A Mountain Fuel Supply Co. official has predicted the company will become "very active" in soliciting franchises to supply natural gas in Millard and Beaver counties, if a local and economically feasible source for the product is available.

Speaking recently to mayors, county commissioners and other officials, the MFS vice president, Stephen Yeager, said Mountain Fuel officials have had a desire to provide gas services in the counties but that such a project has been too costly. It would probably become economically feasible for Mountain Fuel to secure gas from a line that may be built through the area.Two competing companies, Kern River and Wycal, have secured some rights of way in the hopes of obtaining permits to build a natural gas pipeline from southwestern Wyoming to Southern California. Such a project has been delayed through the federal regulatory process and is controversial, especially among residents in northern Utah where the proposed line would traverse.

Construction on the interstate pipeline could start this year or early in 1991, and gas may be available in south-central Utah from the line by late 1991 or early 1992.

Mountain Fuel would begin canvassing in Millard and Beaver counties once natural gas becomes available and it would be economically feasible to tap into a gas line, Yeager said. Eighty percent of the area's residences and businesses would be required to sign up for the service before the company could provide it.

Rates are expected to be similar to those charged in other southern Utah counties that have received the service in recent years.

A gas line was installed by Mountain Fuel from Indianola, Sanpete County, through Sevier and Iron counties into Washington County. Gas patrons are paying about 22 percent more than the price on the Wasatch Front, so such a cost would likely be billed to users for service in Millard and Beaver counties. The added cost helps defray expenses of bringing gas service into an area and will be deleted after 10 years.

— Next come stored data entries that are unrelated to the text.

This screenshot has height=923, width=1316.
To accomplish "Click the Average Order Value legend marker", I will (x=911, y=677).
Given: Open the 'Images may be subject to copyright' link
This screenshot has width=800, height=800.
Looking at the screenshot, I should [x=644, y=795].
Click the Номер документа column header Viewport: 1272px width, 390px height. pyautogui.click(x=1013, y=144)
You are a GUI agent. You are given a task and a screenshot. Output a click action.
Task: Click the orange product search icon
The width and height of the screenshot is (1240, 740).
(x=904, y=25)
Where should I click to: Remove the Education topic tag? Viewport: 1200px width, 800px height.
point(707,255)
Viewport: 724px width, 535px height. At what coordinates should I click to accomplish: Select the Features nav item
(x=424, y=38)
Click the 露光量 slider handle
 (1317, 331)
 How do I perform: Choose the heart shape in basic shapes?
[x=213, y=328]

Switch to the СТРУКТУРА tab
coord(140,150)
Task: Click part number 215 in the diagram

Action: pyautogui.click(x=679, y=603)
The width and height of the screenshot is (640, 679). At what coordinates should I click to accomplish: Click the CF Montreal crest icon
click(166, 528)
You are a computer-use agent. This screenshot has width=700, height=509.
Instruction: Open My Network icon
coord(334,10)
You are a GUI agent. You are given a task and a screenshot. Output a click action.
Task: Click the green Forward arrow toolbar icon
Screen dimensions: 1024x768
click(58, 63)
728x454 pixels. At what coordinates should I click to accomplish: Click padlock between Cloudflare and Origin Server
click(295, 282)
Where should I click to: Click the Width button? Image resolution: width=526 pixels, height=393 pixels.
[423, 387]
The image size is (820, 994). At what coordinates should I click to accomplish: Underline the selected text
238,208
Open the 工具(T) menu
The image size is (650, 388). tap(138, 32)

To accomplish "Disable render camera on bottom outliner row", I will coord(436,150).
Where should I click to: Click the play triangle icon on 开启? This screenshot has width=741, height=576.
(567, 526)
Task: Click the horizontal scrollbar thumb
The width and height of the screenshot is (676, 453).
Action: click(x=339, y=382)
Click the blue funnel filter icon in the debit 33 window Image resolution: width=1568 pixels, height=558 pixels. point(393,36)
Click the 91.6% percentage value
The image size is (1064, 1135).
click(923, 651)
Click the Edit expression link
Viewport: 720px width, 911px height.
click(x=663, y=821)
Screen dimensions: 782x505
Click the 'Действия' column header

Juab County is also seeking natural gas services. Officials in that county reportedly favor a municipal gas system.

The Central Utah Gas Co. of Nephi has non-exclusive franchises in Millard County and Delta, although it has not yet delivered any natural gas. It has been seeking franchises in Millard County.

Mountain Fuel Supply Co. obtained a permit from the Utah Public Service Commission to deliver gas to the south-central Utah counties that do not have natural gas service. But the Central Utah Gas Co. contends that permit expired Dec. 31, 1989, prompting that company to seek a permit. That issue has not been resolved, but officials believe it is unlikely that the PSC will issue permits for two competing companies to serve the area.